The BAFTA award-winning British comedy film East is East, released in 1999, was set in Monmouth Street, now demolished.

==Notable people==
- Mark Addy (1838–1890), recipient of the Albert Medal (lifesaving) and a number of other honours, was the landlord of the Old Boathouse Inn, Everard Street off Ordsall Lane until his death in 1890.
- Joe Gladwin, actor, best known for his role as Wally Batty in the BBC sitcom Last of the Summer Wine, was born and brought up in Ordsall. He attended Mount Carmel RC School.
- Alistair Cooke, journalist and presenter of Letter from America, born in Ordsall before the family moved to Blackpool, in large part due to the young Cooke's health.
- Eddie Colman, footballer with Manchester United, one of the Busby Babes who was killed in the Munich air disaster, 6 February 1958 aged 21, was born in Archie Street, Ordsall.
- Alan Clarke and Graham Nash of The Hollies pop group grew up and attended school in Ordsall.
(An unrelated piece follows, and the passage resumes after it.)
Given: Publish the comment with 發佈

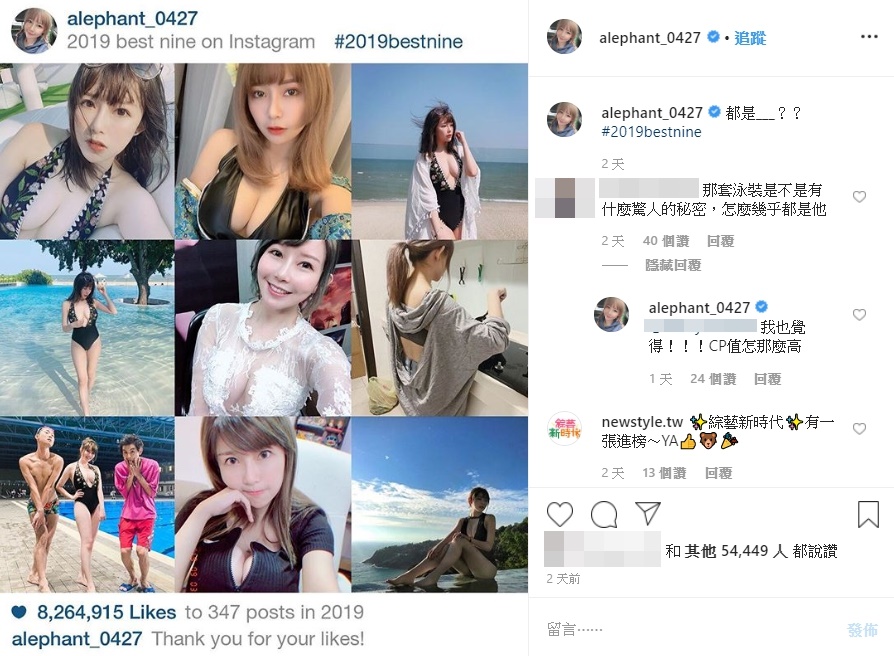Looking at the screenshot, I should tap(862, 630).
- Nigel Pivaro, Coronation Street actor and journalist, lived for many years in the area and has written about it. Pivaro lived first in West Park Street as a young child, before its demolition in the mid sixties, and later returned to live in Nine Acre Court.
- Tim Burgess of the band The Charlatans lived in Oldfield Road in the 1990s.
- Billy Garton, Manchester United footballer, lived in Ordsall while playing for the club.
- Peter Hook of the pop group New Order has many family members from the neighbourhood and was a member of Salford Lads Club.
- Paul Massey, Organised crime figure and Salford based businessman.